News from Ukraine is as chaotic as reported conditions there.
The Chernobyl nuclear plant site has been knocked off the power grid; its cooling systems are operating on backup power.
CNN reports that Ukraine “has agreed to a 12-hour ceasefire with Russia on Wednesday to allow civilians to escape through humanitarian corridors.” That is, if the agreement holds.
A surprise Polish proposal to transfer 28 MiG-29 fighter planes to the U.S. for transfer to Ukraine has been dismissed by the U.S. as not “tenable.”
“Conditions in the port of Mariupol have been described as ‘apocalyptic,’” reports The Guardian, “where hundreds of thousands of residents have been sheltering from brutal Russian shelling and missile attacks for more than a week without water, power or heating.
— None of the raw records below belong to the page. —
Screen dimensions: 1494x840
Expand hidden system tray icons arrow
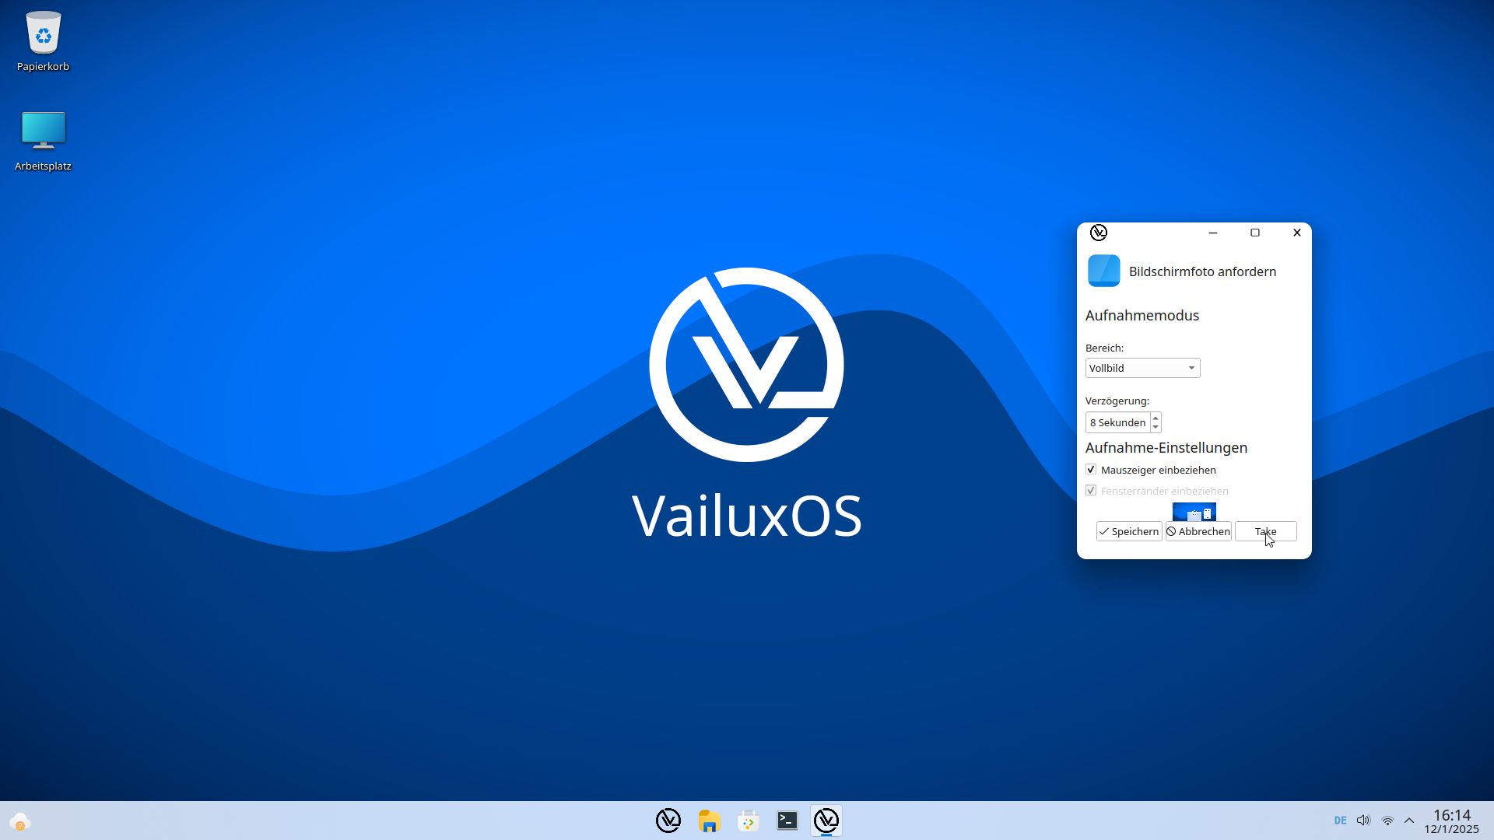(x=1409, y=821)
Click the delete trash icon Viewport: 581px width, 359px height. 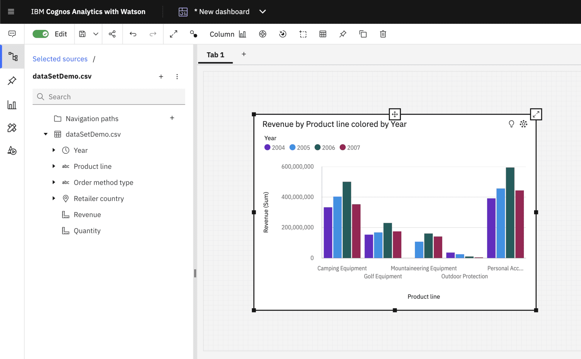coord(383,34)
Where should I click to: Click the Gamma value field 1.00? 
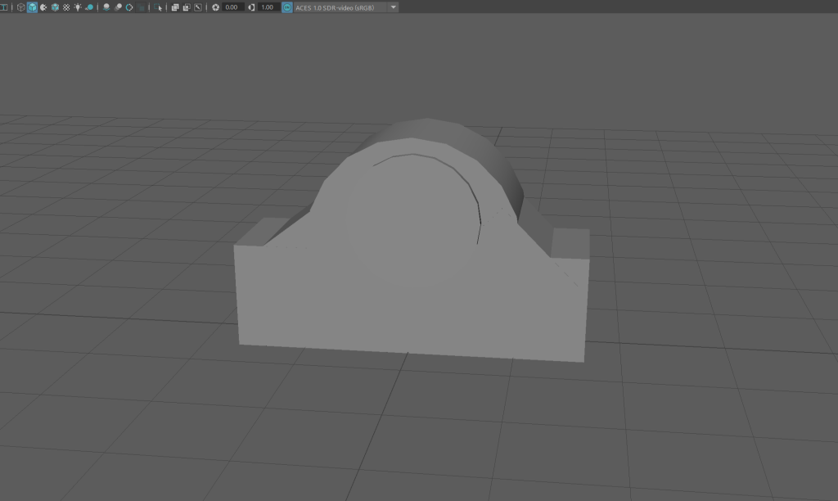pyautogui.click(x=267, y=7)
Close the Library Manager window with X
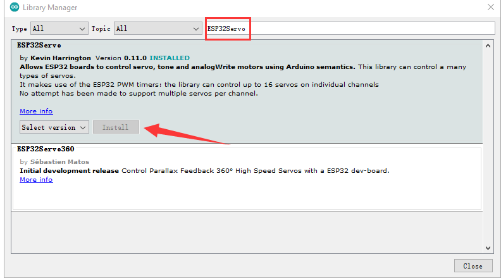Viewport: 501px width, 278px height. click(490, 8)
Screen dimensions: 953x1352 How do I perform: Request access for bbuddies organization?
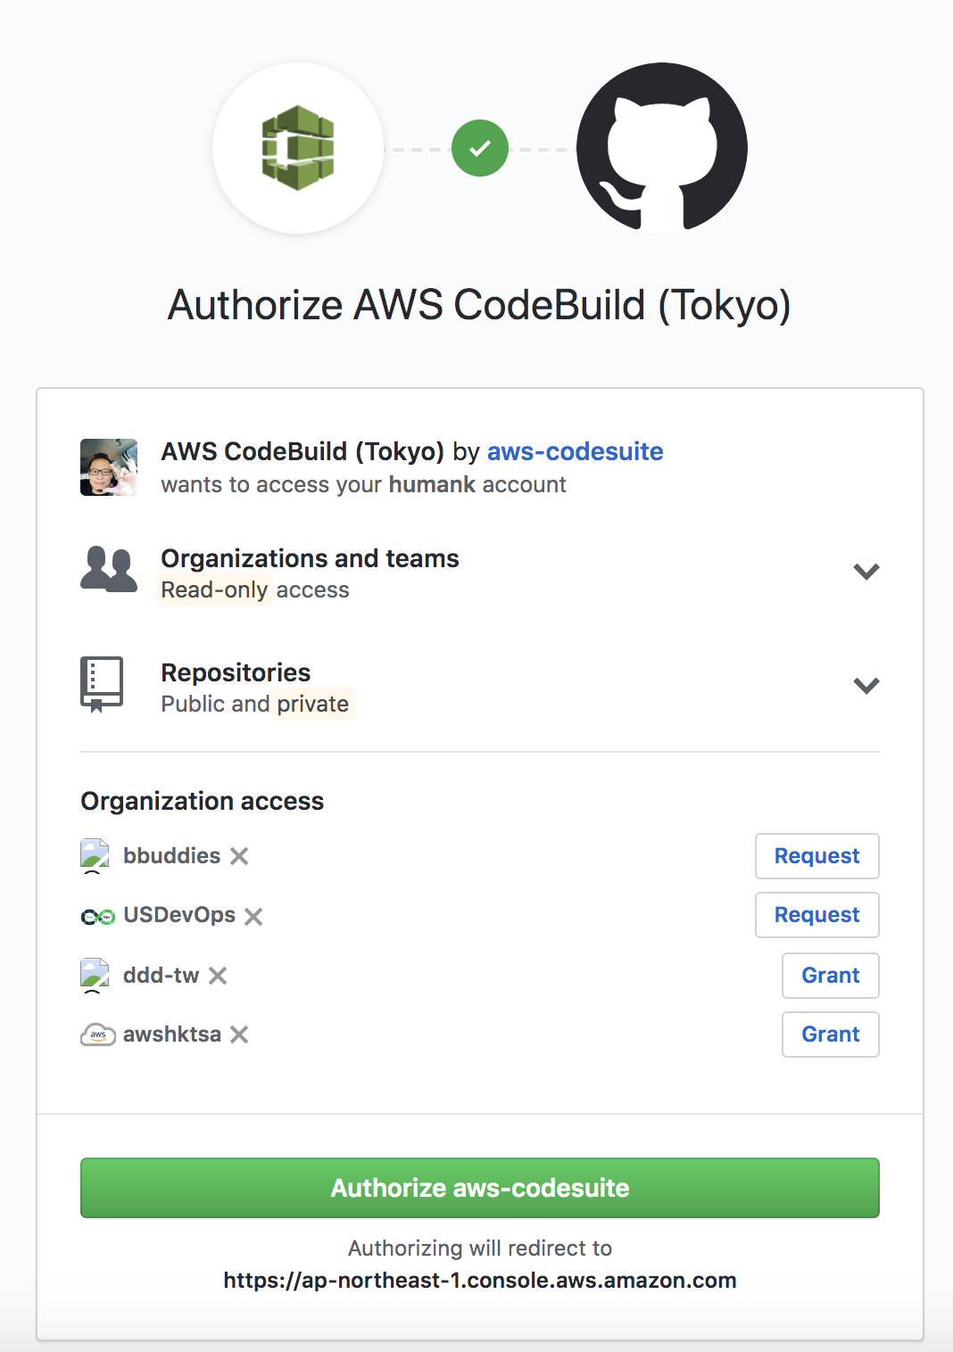click(x=816, y=856)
Phone signals are also down.”
Yaroslava Kaminska, her husband and grandparents from the village of Nemishayevo outside Kyiv have been sheltering in their home to avoid shelling and snipers. They were “naive idiots” to believe Russian troops would not come there, and have lacked water, electricity and heat since Feb. 28. “This is not war; this is extermination,” she said.
Ukraine continues to release videos created to display determination to resist occupation and to inspire support.
From all of his time reporting from war zones, CNN’s Anderson Cooper in Lviv told Stephen Colbert on Monday, “I’ve never seen a country as determined and unified.”
Ukraine President Volodymyr Zelenskyy told ABC News he is prepared to hold talks with Russian President Vladimir Putin and neighboring states over security guarantees for Ukraine and the future of Crimea and Donbas. But he condemned Russian talk of “denazification” as no more than a goal to wipe Ukraine from the map.
The wounded and dead remain undercounted.